RFC: Throughput barriers for G1

Wed Nov 16 15:53:29 UTC 2016

On 11/10/2016 09:04 PM, Jungwoo Ha wrote:
>
>     On 11/09/2016 08:13 PM, Jungwoo Ha wrote:
>
>         Usually single store is faster than load & store on the same
>         cache line.
>         I don't think card(o.x) is preloaded in cache to make if check
>         cheap.
>
>
>     There are also reasons for limiting the number of writes to the card
>     table. For example, see
>     https://blogs.oracle.com/dave/entry/false_sharing_induced_by_card
>     <https://blogs.oracle.com/dave/entry/false_sharing_induced_by_card>.
>
>
> store goes to the store buffer and marking the cache line with M state
> is done at the background.
> If the mutator doesn't read the card table at all, the cache line will
> stay M until the GC reads the cards (changing it to S), thus saving
> cache coherence traffic.
> Load will trigger the cache-line to most likely S state, which is a high
> latency load if the previous state is M, and the mutator is paying the
> long latency loads.
> I am not sure if there is any win with UseCondCardMark at least on x86.
> Adding a branch adds a potential overhead on branch prediction as well.
> You can probably use cmov instruction, but that's also not as cheap as
> ordinary mov.

Sure, adding a branch might not (or might) yield better results, I just 
wanted to highlight that there is room for experimentation here.

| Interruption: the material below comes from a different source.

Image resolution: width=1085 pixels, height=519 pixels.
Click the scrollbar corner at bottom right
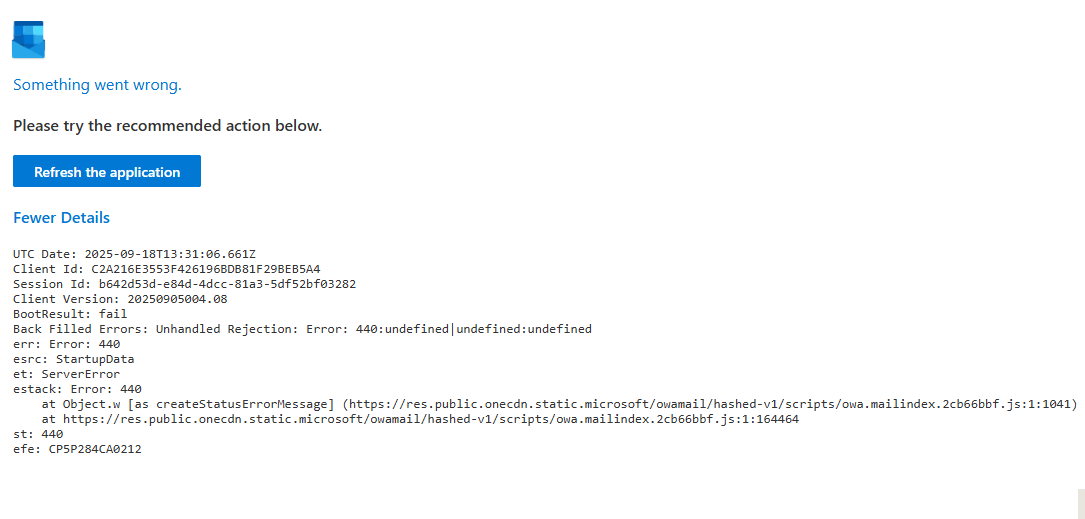[1081, 504]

On 11/10/2016 09:04 PM, Jungwoo Ha wrote:
>     You can start measuring without implementing the idea, the following
>     experiment will show you the cost of the pre-write barrier for your
>     workloads:
>        1. Find an application that doesn't need mixed GCs (for example by
>           increasing young gen size and max heap size). Alternatively you
>           can just run any of your applications until OOME.
>        2. Run the above application without generated pre-write barriers
>           (and  concurrent mark and refinement turned off). This run
>           becomes your baseline.
>        3. Run the above benchmark with the pre-write barriers, but in the
>           slow leaf call into the VM, discard the old buffer (but create a
>           new one). Turn off concurrent mark and concurrent refinement.
>           This run becomes your target.
>        If you now compare your baseline and your target, you should
>        essentially see the impact of just the pre-write barrier.
>
>     Since the post-write barrier can be made almost identical to CMS
>     (see my paragraph above), the overhead of the pre-write barrier
>     would then be the barrier overhead for G1.
>
>     Would you guys at Google be willing to help out with running these
>     experiments? At the last CMS meeting Jeremy said that Google would
>     be willing to help out with G1 improvements IIRC.
>
>
> Sure, I can do the measurement with DaCapo benchmark suite. I don't
> think we can run this experiment with the production workload.

Alright, thanks for helping out. I would also be very useful if you have 
some form of internal benchmarks and/or applications that behaves like 
the workloads you are running today, just to get a clear picture of the 
potential improvement.

Thanks,
Erik